=== Data for the task ===

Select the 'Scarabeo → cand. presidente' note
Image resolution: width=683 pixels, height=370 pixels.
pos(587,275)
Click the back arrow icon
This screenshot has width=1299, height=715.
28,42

===
=== Data for the task ===

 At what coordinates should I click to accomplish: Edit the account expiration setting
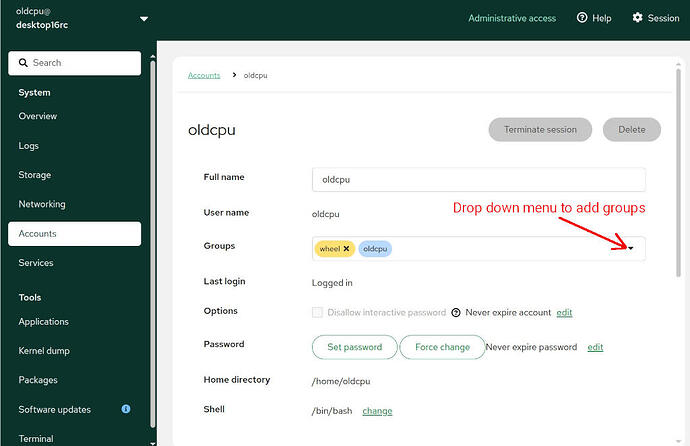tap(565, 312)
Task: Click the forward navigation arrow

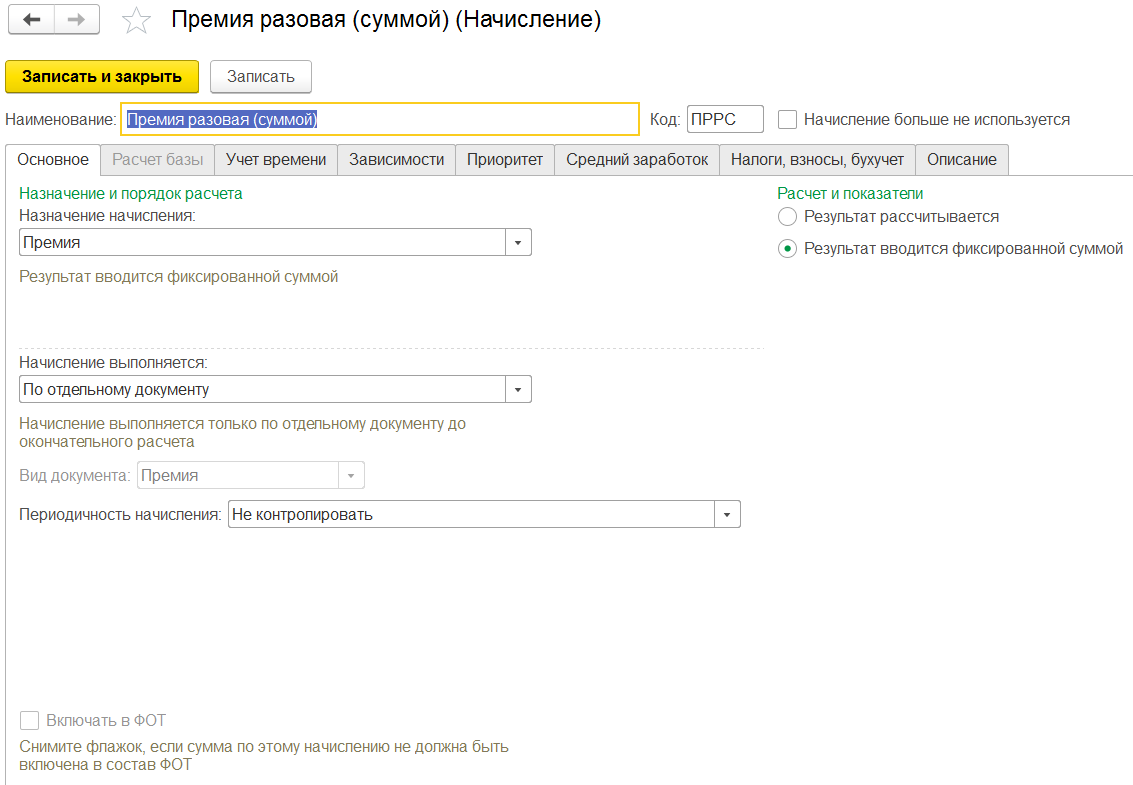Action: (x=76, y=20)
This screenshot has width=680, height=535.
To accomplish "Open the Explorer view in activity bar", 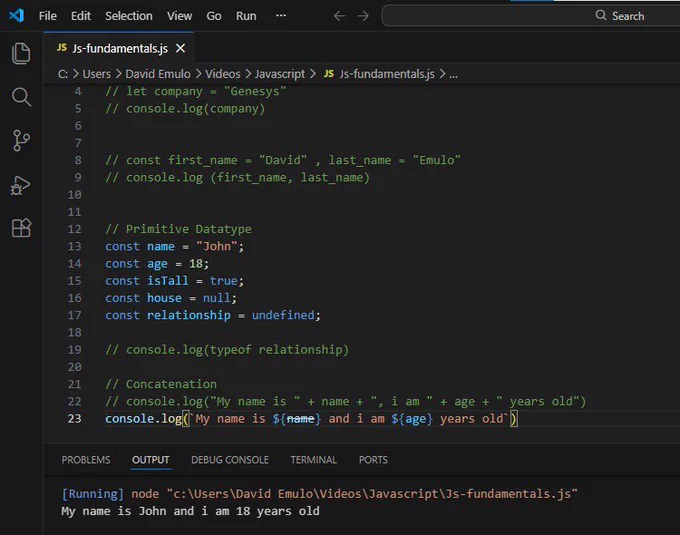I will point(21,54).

===
=== Data for the task ===

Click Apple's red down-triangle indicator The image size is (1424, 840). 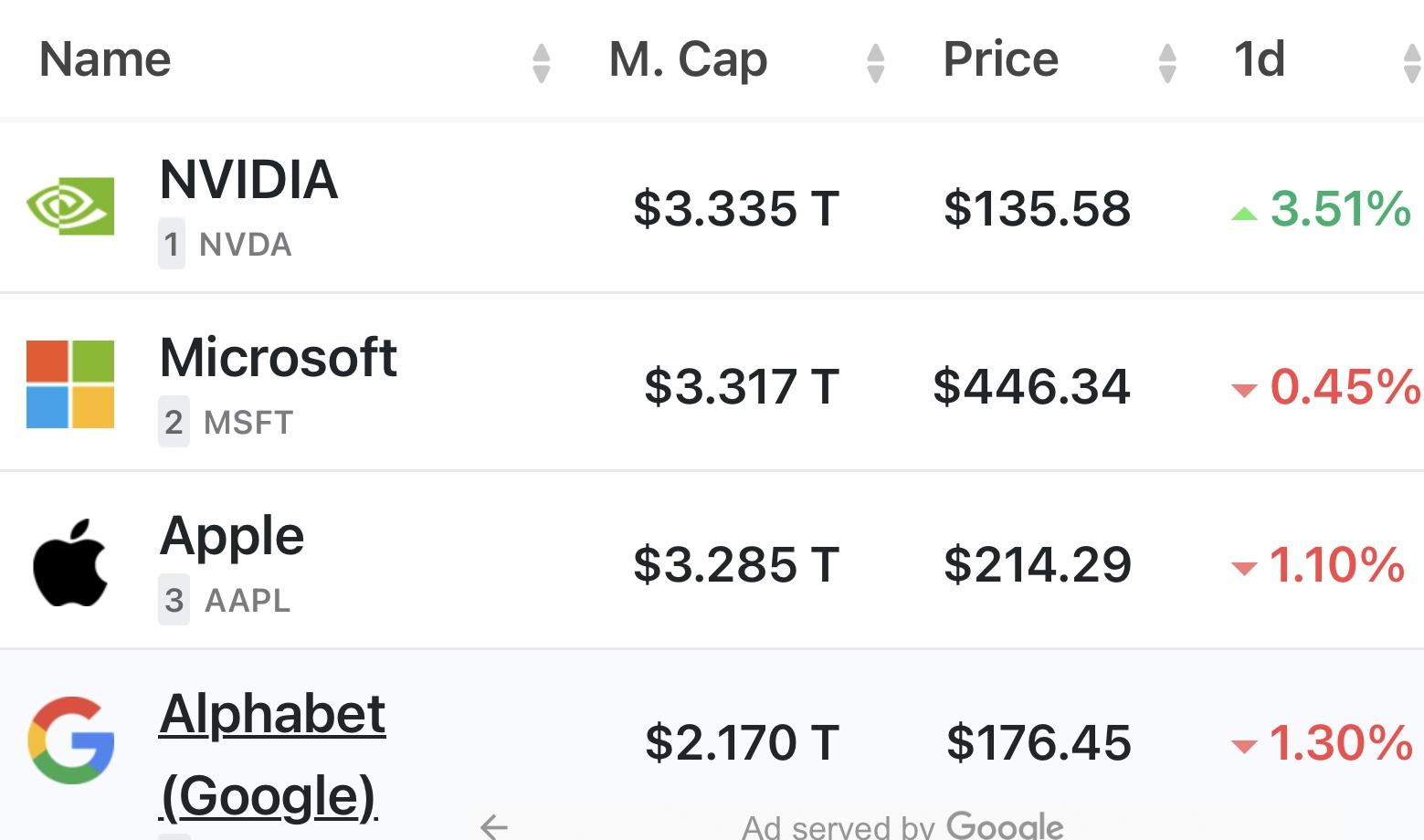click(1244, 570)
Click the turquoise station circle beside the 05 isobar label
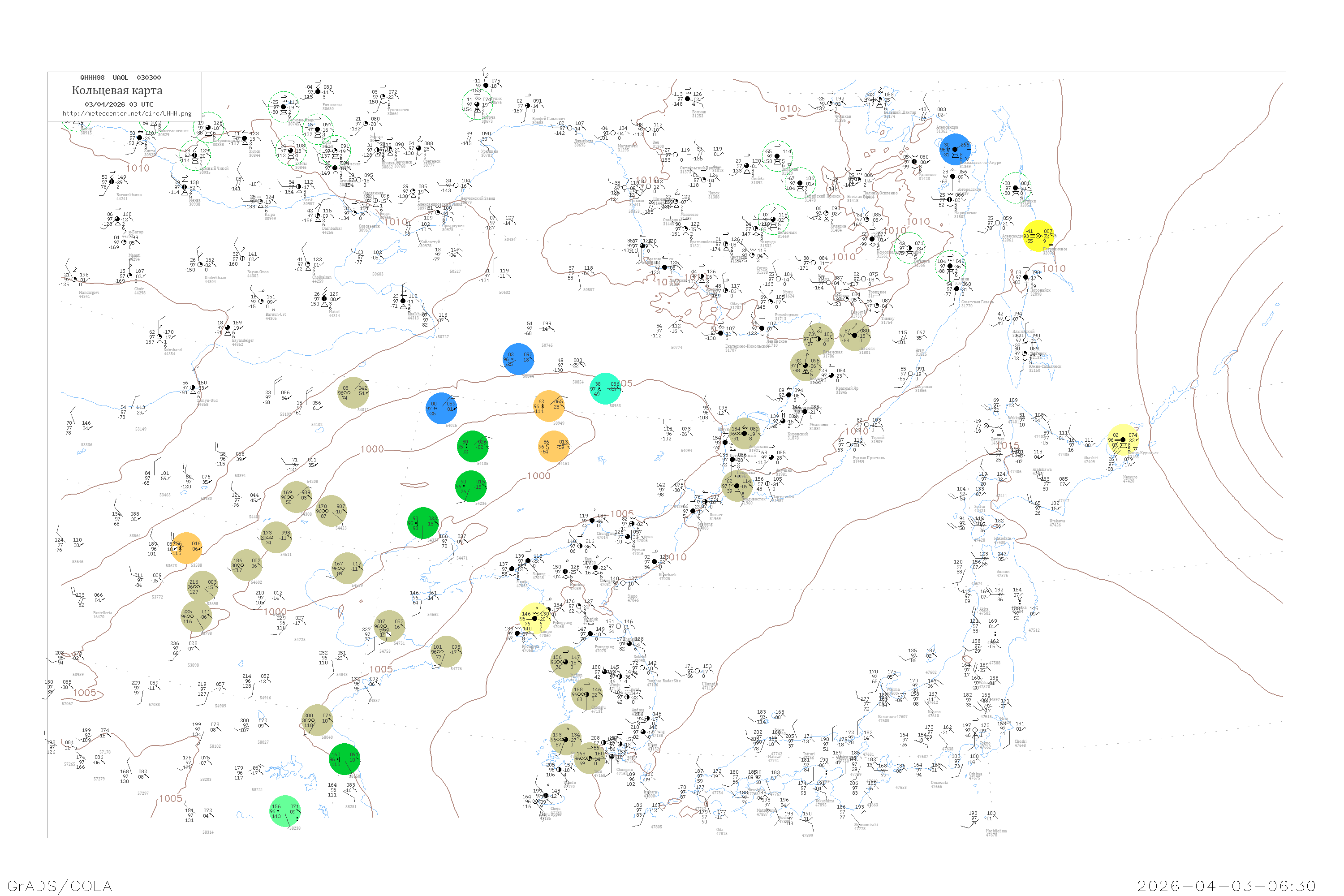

===

Direction ->
Copy the items above, starting at the line that contains "At what coordinates" and ending after the line that contains "Action: (x=76, y=20)". Leave out the pictures.

Answer to the exercise ->
 At what coordinates should I click to accomplish: Edit the account expiration setting
tap(565, 312)
Task: Click the forward navigation arrow

Action: (x=76, y=20)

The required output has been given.